§ 本文抜粋:
********************

二浪→BC。ドラフト候補・安河内駿介は速球とつぶやきで存在感を放つ

  • 菊地高弘●文・写真 text&photo by Kikuchi Takahiro

<俺より凄いピッチャーは日本のアマチュア、独立リーグに沢山いる。

だけど2年間無所属、5年ぶりの試合で150キロ超、俺以上に色んな道を通ってきた「華」のある選手いる? いないね。

魅力も話題性も俺がドラフト候補No.1でしょ>

 ツイッター上でそんな「つぶやき」が発信されたのは、2018年7月20日のことだった。扇情的な文面も手伝ってか、このツイートは200件近いリツイートを受けて拡散された。

「まぁ、炎上商法ですよね」

 そう言って笑ったのは発信した本人、安河内駿介(やすこうち・しゅんすけ)である。BCリーグ・武蔵ヒートベアーズに所属する24歳の投手だ。 今年、BCリーグでもっともNPBに近い選手と言われている。

最速151キロを誇るBCリーグ・武蔵ヒートベアーズの安河内駿介最速151キロを誇るBCリーグ・武蔵ヒートベアーズの安河内駿介 発信した文面から刺々しい人柄を想像していたが、実際に会ってみると意外にも爽やかな笑顔が印象的な好青年だった。安河内は苦笑しながら、ツイートに至るまでの経緯を明かしてくれた。

「チームがずっと連敗していて(最終的に13連敗を喫する)、スタンドには常連のファンしかいないような状態でした。『やばい、このままじゃチームがなくなるんじゃないか?』と危機感を抱いて、何か話題を作らないといけないと思ったんです」

********************

(収集データ)
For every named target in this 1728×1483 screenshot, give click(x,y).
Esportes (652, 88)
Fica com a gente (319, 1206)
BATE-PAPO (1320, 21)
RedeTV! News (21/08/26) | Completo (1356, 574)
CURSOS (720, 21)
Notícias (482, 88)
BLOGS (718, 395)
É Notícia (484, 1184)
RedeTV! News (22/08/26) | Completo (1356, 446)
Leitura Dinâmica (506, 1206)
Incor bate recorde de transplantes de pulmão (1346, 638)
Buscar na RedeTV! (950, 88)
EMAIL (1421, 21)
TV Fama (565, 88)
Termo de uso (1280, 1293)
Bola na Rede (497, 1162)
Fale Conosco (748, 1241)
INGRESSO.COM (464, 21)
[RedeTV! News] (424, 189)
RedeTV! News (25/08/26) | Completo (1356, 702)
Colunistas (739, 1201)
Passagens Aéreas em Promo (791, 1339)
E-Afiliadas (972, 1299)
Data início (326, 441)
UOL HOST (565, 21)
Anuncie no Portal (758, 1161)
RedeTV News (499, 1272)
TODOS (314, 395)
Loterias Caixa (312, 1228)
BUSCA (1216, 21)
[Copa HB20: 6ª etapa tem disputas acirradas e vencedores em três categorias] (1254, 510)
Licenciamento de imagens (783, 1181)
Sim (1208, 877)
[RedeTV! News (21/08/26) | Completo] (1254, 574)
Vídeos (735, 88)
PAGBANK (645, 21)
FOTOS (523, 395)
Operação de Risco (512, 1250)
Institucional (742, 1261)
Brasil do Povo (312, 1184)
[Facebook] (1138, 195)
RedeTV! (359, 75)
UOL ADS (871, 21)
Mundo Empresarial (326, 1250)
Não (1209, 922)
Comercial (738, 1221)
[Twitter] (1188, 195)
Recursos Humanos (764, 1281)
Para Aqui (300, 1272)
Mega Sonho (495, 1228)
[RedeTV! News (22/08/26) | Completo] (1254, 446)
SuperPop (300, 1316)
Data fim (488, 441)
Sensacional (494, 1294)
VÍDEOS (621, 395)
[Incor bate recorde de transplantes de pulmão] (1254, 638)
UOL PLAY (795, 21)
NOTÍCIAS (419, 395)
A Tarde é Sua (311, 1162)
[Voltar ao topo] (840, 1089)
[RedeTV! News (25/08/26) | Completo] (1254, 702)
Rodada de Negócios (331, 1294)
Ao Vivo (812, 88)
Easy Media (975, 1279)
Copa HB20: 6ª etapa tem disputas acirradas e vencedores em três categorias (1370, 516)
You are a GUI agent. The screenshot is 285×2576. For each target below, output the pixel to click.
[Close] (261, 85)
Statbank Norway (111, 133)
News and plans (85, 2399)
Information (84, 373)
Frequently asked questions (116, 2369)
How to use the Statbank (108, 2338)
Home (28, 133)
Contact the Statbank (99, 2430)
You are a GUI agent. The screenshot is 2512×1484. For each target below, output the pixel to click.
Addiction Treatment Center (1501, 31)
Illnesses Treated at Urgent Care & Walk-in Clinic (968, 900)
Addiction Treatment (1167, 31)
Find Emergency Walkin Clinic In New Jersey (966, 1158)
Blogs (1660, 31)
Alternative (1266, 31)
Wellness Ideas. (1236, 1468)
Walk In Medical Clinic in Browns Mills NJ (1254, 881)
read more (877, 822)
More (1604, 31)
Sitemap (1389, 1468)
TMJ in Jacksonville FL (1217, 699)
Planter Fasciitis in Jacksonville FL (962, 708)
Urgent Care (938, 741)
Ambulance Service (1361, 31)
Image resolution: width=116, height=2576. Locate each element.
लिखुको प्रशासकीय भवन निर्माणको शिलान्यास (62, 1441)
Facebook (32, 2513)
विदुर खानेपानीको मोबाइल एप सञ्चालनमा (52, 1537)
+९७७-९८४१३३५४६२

********************

§ 練習問題:
1. 次の(a)〜(c)がそれぞれ安河内駿介の記事の内容と合っているかを、はいかいいえで答えよ。判断の決め手となる本文の語句もそのまま引用すること。
(a) 問題のツイートが発信されたのは2018年7月20日である。
(b) 安河内駿介は武蔵ヒートベアーズに所属する24歳の捕手である。
(c) このツイートは1000件近いリツイートを受けて拡散された。
2. 安河内駿介の記事を、最後の文の後から引き継いで書き進めよ。
これらの記録は別の出典から取ったものである。

§ 解答一覧:
1.
(a) はい。「2018年7月20日のことだった」
(b) いいえ。「24歳の投手だ」
(c) いいえ。「200件近いリツイートを受けて拡散された」

2.
 そこで思いついたのが、自身の珍しい球歴をネタにすることだった。

「高校は3番手投手でしたし、大学では3年春以降はケガをして投げていない。その後は2年も浪人して、独立リーグ1年目で150キロを超える......。かなりストーリー性がありますよね(笑)。自分やヒートベアーズを知ってもらうために、これを生かさない手はないと思いました」

 自身が「炎上商法」と言うように批判を浴びることは覚悟の上だったが、意外にも否定的な反応は少なく、むしろ応援の声が大半だった。球場を訪れるファンの数も増え、安河内は自身の戦略に手応えをつかみ始める。

 続いて安河内が手がけたのは、オリジナルTシャツの販売だった。球団未公認のため球団ロゴマークは使えず、自費制作だったが、プリントした100枚が完売。安河内は「球団スタッフの人も買ってくれました」と笑う。